TASK SET:
1. According to the blog post, how many days did the drive home from Florida take?
2. Translate this sentence from the blog post into Spanish: "We were in Florida for about a week."
3. In the blog post, reproduce the stretch from "At times it" through "alive to do it.", substituting "remarkable" for "amazing".
** SOURCE DOCUMENT follows **
Life as I know it now
I think, perhaps, we have very mistaken ideas about heaven - what it is and what it holds for us. I don't think it can be so very different from life here as most people seem to think. I believe we'll just go on living - a good deal as we live here - and be ourselves just the same - only it will be easier to be good and to follow the highest. All the hindrances and perplexities will be taken away, and we shall see clearly.
~Anne of the Island
So, in the last month I've been on top of the Empire State Building and at the bottom of the Atlantic Ocean. Can you believe it?
Well, you shouldn't believe it really, since I wasn't actually on the bottom of the ocean. I just bobbed around at the top of it and looked at the bottom which was only about twenty feet below me where I snorkeled. I might tell you all about that another time and how I saw Jesus there.
We were in Florida for about a week. We took two days to drive there and three days to drive home. I was in the Smoky Mountains and drove around the beautiful horse farms in Kentucky. We snorkeled in the Florida Keys and drove through Miami at night - a really gorgeous skyline I'd never seen before.
At times it gave me a grass-is-greener kind of feeling. I mean, everything seemed so amazing and unique compared to the little Missouri hills I come from. But mostly I was just thinking about how much there is to see and do, and I'm alive to do it.
** End of SOURCE DOCUMENT **
** INFORMATION follows **
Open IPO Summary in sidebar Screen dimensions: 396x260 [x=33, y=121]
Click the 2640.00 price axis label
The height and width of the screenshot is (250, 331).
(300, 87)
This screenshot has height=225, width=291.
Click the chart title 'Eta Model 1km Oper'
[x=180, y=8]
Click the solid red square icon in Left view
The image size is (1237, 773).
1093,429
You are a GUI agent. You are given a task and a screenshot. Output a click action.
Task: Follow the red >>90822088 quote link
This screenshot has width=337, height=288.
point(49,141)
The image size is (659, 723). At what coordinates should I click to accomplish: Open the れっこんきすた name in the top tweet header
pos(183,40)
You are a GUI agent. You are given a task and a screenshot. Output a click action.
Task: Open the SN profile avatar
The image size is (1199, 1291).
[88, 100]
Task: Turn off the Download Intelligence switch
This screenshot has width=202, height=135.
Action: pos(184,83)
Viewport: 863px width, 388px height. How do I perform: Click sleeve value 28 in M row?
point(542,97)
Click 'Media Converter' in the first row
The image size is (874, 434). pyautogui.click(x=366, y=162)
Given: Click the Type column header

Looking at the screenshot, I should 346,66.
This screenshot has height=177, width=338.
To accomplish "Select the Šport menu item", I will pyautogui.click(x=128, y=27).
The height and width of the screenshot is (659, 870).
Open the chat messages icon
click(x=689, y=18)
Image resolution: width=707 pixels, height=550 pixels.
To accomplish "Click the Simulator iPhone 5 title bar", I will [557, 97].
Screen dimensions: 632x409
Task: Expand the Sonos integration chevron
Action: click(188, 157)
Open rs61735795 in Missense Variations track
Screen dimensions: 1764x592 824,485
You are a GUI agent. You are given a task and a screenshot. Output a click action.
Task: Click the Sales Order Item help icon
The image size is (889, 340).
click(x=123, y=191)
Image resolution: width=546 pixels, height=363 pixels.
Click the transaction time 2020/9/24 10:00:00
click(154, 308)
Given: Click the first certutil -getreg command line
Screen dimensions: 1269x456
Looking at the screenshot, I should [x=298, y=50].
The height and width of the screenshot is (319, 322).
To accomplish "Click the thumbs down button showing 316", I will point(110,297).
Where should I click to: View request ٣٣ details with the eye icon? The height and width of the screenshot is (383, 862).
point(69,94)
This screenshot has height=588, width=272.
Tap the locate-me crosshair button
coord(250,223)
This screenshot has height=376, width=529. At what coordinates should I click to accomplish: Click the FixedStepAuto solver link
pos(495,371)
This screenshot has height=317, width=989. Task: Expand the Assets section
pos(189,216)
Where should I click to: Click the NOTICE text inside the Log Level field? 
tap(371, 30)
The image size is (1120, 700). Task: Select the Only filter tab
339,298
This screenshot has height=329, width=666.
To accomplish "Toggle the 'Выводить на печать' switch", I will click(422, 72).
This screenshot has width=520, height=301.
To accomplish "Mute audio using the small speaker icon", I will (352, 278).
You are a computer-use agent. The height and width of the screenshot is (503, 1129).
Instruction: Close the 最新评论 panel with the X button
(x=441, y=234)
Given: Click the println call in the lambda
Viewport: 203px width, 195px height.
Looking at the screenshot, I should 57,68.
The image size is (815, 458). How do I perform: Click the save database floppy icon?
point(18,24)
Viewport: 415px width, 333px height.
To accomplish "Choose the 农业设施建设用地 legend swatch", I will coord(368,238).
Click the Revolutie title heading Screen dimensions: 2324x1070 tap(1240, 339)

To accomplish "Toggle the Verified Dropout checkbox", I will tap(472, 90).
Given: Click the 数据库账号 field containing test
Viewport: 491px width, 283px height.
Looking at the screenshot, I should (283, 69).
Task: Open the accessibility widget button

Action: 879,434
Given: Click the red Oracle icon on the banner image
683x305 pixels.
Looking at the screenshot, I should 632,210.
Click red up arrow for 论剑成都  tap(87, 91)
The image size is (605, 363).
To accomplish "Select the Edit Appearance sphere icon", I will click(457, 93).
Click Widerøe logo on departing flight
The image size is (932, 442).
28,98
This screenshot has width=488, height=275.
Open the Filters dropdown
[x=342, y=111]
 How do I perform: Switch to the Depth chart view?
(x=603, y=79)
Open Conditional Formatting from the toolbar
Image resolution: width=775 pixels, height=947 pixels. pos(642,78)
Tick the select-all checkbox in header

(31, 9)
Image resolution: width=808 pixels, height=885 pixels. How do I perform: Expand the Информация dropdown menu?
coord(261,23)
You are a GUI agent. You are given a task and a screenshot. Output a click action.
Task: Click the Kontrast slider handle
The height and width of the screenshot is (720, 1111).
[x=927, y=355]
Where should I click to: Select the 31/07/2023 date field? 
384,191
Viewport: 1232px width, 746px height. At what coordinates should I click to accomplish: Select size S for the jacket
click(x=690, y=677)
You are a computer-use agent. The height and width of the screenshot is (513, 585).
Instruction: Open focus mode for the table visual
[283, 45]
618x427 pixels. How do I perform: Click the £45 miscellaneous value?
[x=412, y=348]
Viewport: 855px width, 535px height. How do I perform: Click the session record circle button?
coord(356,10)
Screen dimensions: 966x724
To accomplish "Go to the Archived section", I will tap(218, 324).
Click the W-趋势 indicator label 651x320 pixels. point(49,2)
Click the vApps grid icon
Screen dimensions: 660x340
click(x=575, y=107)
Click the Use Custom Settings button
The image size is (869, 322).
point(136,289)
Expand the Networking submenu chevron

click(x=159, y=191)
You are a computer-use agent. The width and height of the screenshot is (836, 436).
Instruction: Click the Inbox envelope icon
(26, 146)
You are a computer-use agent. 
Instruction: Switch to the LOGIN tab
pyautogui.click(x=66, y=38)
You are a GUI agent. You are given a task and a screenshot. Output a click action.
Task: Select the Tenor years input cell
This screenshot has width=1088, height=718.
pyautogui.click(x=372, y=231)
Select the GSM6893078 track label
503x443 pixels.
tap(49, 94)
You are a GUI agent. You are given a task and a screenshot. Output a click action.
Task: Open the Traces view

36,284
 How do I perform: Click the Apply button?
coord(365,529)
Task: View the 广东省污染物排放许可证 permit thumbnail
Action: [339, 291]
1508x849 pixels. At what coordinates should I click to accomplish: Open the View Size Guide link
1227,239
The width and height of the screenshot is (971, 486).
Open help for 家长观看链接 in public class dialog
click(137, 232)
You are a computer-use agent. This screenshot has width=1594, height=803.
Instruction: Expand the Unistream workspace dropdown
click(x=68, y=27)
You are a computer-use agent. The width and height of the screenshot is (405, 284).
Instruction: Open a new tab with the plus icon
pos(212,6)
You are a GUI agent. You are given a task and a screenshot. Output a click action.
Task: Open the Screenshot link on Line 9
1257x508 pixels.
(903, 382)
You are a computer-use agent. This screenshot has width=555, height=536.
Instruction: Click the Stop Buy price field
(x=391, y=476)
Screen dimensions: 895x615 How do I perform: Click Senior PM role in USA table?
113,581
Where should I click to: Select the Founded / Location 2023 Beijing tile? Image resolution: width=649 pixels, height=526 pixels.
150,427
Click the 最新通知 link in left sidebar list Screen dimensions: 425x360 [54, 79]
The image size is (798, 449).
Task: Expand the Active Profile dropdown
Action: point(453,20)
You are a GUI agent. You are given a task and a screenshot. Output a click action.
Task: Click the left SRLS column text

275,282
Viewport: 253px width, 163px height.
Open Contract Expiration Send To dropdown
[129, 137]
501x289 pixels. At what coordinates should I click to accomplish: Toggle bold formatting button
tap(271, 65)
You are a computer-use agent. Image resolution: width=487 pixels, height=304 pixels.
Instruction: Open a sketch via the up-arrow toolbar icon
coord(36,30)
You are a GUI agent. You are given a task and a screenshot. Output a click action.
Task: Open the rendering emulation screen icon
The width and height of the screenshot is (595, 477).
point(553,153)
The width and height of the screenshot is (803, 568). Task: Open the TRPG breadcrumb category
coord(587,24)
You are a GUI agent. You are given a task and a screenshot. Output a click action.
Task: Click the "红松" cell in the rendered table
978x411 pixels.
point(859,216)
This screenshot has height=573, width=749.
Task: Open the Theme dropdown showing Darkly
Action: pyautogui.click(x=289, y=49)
** End of INFORMATION **
EXPECTED RESPONSES:
1. Three days.

2. Estuvimos en Florida aproximadamente una semana.

3.
At times it gave me a grass-is-greener kind of feeling. I mean, everything seemed so remarkable and unique compared to the little Missouri hills I come from. But mostly I was just thinking about how much there is to see and do, and I'm alive to do it.